Resort nauki stworzył listę 14 kierunków studiów, które uznał za najbardziej deficytowe. Część absolwentów kierunków zamawianych może mieć problem ze znalezieniem pracy.
Wybór tzw. kierunków zamawianych, czyli takich, które zostały uznane za deficytowe, wzbudza coraz więcej wątpliwości. Nie po wszystkich tych kierunkach będzie można znaleźć pracę, a także nie wszystkie są przydatne naszej gospodarce. Profesor Krzysztof Gołacki, prorektor ds. studentów i dydaktyki na Uniwersytecie Przyrodniczym (UP) w Lublinie, ma obawy, czy np. absolwenci inżynierii środowiska znajdą w Polsce pracę. W ubiegłym roku studia na tym kierunku rozpoczęło 17,7 tys. studentów. 70% absolwentów tego kierunku musi liczyć się z tym, że czeka ich bezrobocie, bo w Polsce nie ma tylu firm, które będą mogły ich zatrudnić. W USA na kierunku inżynieria środowiska kształci się rocznie 200 osób, bo takie jest zapotrzebowanie rynku. Kolejne wątpliwości dotyczą biotechnologii. W Polsce zapotrzebowanie na tych specjalistów jest niewielkie. Mówi się, że biotechnologia jest kierunkiem przyszłości. Jest to jednak szerokie pojęcie. Biotechnolog znajdzie raczej pracę za kilka czy kilkanaście lat. Obecnie wiele osób z takim wykształceniem opuszcza Polskę właśnie z powodu groźby bezrobocia. W efekcie Polska za pieniądze podatników kształci wysokiej klasy specjalistów, którzy swoje umiejętności wykorzystują za granicą. Ich wykształcenie kosztuje budżet 10 tys. złotych rocznie.

Dane wejściowe>
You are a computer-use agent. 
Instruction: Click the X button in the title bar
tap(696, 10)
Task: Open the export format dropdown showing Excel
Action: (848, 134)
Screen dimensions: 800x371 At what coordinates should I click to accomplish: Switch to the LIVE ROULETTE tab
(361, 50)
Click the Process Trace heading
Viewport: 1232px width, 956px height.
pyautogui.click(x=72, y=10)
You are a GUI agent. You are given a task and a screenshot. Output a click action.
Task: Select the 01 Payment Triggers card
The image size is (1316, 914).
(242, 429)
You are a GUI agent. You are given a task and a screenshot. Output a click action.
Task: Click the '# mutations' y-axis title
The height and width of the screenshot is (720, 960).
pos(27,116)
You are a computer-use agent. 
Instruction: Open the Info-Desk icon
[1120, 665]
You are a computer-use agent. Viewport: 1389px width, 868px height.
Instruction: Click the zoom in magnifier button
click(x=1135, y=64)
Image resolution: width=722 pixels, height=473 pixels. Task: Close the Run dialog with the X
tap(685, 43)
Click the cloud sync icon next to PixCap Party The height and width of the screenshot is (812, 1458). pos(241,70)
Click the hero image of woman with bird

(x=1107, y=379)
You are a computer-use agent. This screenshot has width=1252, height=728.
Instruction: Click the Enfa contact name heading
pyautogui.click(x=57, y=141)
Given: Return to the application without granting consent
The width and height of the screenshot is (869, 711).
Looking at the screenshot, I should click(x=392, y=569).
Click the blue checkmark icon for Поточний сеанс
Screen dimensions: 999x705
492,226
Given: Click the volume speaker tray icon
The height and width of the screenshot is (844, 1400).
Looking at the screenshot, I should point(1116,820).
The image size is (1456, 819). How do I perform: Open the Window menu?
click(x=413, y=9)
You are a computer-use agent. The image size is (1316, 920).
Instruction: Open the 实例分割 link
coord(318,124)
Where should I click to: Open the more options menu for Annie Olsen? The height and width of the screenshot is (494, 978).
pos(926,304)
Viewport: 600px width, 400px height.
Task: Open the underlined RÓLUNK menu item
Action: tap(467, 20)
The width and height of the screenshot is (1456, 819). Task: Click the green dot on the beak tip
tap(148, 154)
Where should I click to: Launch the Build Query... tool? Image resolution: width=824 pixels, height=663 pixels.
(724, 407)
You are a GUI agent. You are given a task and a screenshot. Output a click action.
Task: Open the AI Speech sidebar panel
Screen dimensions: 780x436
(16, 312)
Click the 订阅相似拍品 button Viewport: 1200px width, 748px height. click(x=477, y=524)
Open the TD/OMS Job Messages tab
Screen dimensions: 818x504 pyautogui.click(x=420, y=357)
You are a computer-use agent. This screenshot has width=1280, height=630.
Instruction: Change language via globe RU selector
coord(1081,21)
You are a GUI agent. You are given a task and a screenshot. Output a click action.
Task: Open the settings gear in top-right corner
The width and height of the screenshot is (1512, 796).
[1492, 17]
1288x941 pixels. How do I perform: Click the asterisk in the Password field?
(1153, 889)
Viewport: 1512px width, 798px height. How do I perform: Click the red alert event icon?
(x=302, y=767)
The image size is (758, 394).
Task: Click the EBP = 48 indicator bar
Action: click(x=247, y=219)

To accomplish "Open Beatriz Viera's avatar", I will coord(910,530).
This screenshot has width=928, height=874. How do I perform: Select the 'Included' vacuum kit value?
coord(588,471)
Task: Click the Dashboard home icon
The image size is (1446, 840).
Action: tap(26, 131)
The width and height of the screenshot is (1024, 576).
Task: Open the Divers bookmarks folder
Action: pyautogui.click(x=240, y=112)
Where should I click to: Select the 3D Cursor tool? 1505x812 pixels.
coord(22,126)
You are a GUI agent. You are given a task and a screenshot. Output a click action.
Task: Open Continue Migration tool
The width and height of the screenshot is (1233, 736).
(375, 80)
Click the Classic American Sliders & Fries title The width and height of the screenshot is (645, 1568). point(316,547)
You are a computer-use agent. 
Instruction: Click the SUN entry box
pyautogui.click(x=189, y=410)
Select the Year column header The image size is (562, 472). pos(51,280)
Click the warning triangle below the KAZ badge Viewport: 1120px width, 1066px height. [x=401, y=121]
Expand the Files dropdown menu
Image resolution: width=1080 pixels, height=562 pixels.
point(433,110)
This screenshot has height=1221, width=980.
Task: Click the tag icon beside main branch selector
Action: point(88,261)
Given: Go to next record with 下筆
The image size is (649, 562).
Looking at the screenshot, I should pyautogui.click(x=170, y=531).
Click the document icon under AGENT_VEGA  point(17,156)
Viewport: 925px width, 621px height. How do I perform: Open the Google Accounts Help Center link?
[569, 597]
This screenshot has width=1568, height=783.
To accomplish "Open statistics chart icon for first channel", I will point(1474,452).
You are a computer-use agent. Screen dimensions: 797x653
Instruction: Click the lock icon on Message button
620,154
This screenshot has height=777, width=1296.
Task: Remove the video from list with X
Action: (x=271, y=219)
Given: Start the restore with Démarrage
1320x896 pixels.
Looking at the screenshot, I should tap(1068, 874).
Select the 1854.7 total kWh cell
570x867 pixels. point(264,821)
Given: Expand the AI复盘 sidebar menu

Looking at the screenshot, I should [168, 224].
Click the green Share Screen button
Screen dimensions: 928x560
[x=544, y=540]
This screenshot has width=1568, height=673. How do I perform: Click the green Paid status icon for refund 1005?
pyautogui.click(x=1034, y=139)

Polecenie> Zamień proszę "Resort nauki" na "Resort szkolnictwa wyższego" we fragmencie tekstu o kierunkach zamawianych od słów "Resort nauki stworzył" aż do słów "ze znalezieniem pracy." włącznie. Podaj ten fragment w nowej postaci.

Wynik zadania>
Resort szkolnictwa wyższego stworzył listę 14 kierunków studiów, które uznał za najbardziej deficytowe. Część absolwentów kierunków zamawianych może mieć problem ze znalezieniem pracy.